>> begin Text extract
# 440x2 parts unavailabe?



## 440 (Feb 23, 2008)

Stopped in at Nostalgia Hobby in Scotch Plains today and asked for 440x2 tune-up parts and Joe told me they are not available anymore. He had no axles, rims...shoes...etc..etc...etc...

He did have motors, but what good is a motor without anything else? 

I'd like to rebuild both of my 440x2's but how am I supposed to do so? I thought someone on here had mentioned that the BSRT stuff would work. Is this true?


----------



## SwamperGene (Dec 1, 2003)

Nostalgia's got a ton of stuff but I think it's fair to say that he caters more to the pancake crowd. You should be able to find Tyco tuneup kits out there somewhere. BSRT sells alot of it but rumors have been out there that they were out of alot...who knows. 440 shoes, brushes, springs and such...if you don't get any before we meet I got alot of that stuff here.


----------



## gear buster (Dec 1, 2005)

*parts*

If ya need anymore help with parts fire me a email.
It's just another resource to put with SwamperGene.:thumbsup:
I have 440 x 2 parts,some Pancake , and alot others.


----------



## AfxToo (Aug 29, 2003)
>> end Text extract
>> begin Data records
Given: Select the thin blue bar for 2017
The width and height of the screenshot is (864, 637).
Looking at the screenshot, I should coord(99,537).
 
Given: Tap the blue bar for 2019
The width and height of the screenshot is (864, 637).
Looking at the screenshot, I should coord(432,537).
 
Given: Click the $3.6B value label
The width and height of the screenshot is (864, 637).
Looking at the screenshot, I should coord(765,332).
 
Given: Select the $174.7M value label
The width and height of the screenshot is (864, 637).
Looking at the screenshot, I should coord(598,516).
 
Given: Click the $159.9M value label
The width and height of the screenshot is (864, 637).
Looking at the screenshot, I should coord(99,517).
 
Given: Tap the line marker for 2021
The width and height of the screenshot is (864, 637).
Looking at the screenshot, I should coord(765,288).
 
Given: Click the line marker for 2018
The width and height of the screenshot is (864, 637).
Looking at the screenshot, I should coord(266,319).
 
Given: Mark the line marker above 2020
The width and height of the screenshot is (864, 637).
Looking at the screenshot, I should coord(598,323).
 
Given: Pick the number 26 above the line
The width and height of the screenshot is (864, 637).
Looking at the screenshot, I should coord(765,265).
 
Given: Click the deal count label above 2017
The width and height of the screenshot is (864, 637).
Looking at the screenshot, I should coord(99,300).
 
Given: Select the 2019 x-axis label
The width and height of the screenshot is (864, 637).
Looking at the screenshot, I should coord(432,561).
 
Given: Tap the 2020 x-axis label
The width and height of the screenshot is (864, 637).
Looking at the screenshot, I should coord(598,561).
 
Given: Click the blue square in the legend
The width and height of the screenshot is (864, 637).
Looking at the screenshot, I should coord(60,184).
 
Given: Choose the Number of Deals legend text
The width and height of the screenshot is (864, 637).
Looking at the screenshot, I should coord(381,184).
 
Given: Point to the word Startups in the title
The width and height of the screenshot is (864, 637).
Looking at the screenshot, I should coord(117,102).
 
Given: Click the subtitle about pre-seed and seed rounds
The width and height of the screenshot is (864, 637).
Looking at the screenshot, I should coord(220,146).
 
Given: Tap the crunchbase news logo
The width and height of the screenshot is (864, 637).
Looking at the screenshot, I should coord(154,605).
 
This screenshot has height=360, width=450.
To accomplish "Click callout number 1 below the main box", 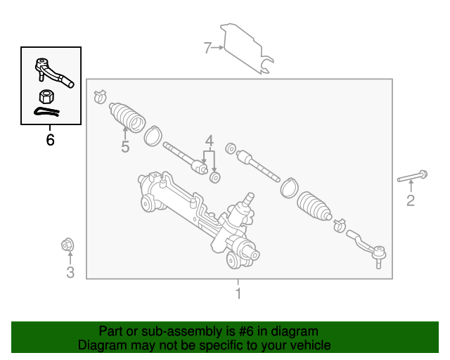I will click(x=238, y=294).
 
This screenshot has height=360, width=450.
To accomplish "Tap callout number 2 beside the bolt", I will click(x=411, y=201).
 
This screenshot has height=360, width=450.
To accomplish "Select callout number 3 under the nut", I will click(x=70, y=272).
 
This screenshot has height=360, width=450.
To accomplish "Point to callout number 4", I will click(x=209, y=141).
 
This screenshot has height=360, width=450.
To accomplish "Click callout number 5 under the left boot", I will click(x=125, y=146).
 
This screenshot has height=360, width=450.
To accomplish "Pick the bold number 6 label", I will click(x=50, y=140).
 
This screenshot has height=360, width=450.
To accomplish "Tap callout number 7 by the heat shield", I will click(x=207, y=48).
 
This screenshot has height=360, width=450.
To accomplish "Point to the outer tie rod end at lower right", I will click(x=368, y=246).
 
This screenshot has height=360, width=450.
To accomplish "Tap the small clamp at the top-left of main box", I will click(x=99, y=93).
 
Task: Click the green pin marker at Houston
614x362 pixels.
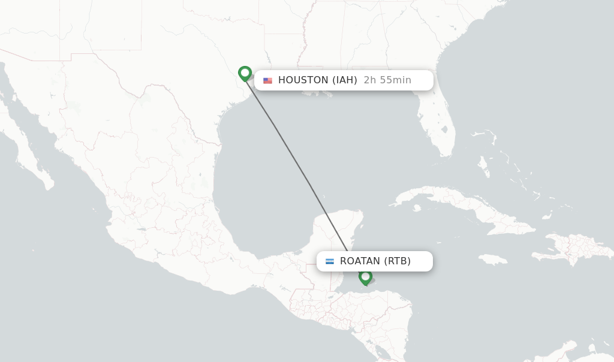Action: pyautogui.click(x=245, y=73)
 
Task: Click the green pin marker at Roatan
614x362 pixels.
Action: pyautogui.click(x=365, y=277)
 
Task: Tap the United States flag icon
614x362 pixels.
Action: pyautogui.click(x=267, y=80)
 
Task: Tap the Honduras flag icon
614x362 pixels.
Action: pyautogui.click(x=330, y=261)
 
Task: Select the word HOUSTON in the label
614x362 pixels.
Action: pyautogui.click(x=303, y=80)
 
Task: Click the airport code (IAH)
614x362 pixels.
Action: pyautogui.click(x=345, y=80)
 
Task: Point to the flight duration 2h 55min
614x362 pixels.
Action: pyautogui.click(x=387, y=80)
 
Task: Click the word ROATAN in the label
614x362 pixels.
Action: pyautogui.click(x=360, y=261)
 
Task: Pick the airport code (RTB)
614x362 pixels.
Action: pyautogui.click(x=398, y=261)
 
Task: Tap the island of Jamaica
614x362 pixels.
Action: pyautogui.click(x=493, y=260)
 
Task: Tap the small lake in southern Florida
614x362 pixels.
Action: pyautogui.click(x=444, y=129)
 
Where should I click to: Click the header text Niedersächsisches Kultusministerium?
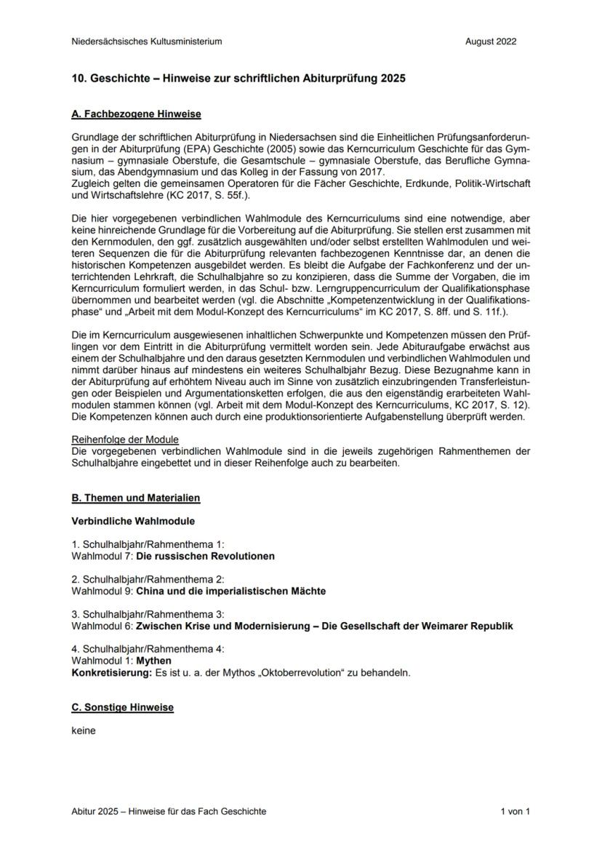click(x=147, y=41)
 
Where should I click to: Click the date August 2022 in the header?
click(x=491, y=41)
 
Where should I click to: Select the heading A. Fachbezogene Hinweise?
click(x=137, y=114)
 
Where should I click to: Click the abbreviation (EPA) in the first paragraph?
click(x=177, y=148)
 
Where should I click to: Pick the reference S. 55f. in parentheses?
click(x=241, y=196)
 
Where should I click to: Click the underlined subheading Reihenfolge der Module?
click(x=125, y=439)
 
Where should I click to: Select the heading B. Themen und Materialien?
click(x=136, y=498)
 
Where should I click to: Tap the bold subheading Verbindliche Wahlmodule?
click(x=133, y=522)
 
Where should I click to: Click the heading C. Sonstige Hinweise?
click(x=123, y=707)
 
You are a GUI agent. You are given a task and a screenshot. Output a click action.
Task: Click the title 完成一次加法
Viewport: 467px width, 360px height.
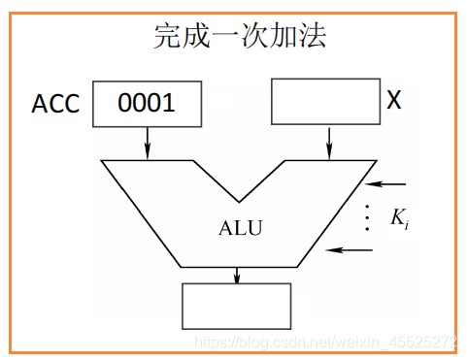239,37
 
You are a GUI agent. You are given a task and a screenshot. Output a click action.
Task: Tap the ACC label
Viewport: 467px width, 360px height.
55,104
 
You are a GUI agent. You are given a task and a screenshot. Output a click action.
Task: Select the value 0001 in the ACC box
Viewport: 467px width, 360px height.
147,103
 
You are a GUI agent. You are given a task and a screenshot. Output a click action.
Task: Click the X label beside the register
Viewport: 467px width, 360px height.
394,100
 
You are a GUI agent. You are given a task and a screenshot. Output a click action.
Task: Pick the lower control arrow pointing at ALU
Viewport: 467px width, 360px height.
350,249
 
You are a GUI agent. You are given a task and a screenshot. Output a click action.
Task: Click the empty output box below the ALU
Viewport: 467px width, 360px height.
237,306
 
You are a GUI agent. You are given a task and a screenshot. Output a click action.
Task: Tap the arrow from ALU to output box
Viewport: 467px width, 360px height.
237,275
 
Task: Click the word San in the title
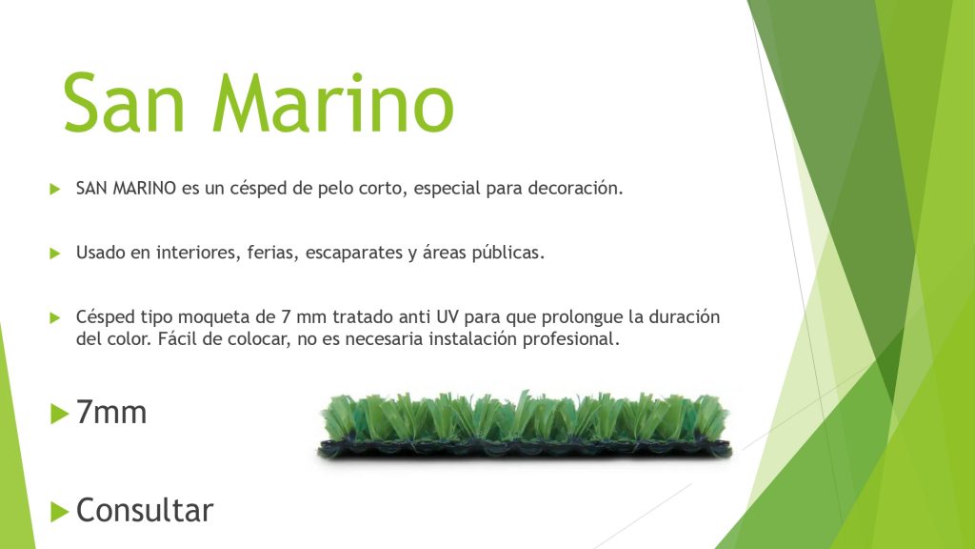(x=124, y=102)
>> end Data records
* Instruction A: In the forum thread on 440x2 parts, at which hobby shop and in what town did the first poster ask for tune-up parts?
* Instruction B: Resume the forum thread on 440x2 parts from the point where it stops.

* Written response A: Nostalgia Hobby in Scotch Plains.

* Written response B:
No problem 440, you can use Wizzard brushes, brush springs, pickup shoe springs, armatures, axles, and gears on your Tyco. Wizzard also sells high performance upgrade parts for the Tyco, like better "ski style" pickup shoes, threaded brush tubes, stronger traction magnets, stronger motors, as well as silver plated electrical parts. I vastly prefer the Wizzard double wound shoe springs over the stock Tyco ones. Wizzard also sells stock Tyco parts too (where available) but a fair number of the Tyco and Patriot/Storm parts are interchangeable. 

Slottech also sells lots of parts for the Tycos.

You should never be lacking for Tyco parts.


----------



## 440 (Feb 23, 2008)

Thanks guys. I appreciate it. 

I love my two 440x2's but I don't run them. They need some work. They are part of my '91-'92 Sparkin' Hot Rod set and they are both tired. 

I wanted to rebuild one of them and throw different wheels, body and such on them but I'm having the roughest time finding parts for them. I'm going to put together a small list of things I'd like to do, maybe I can get some help on the parts that I'm gonna need because I have no clue.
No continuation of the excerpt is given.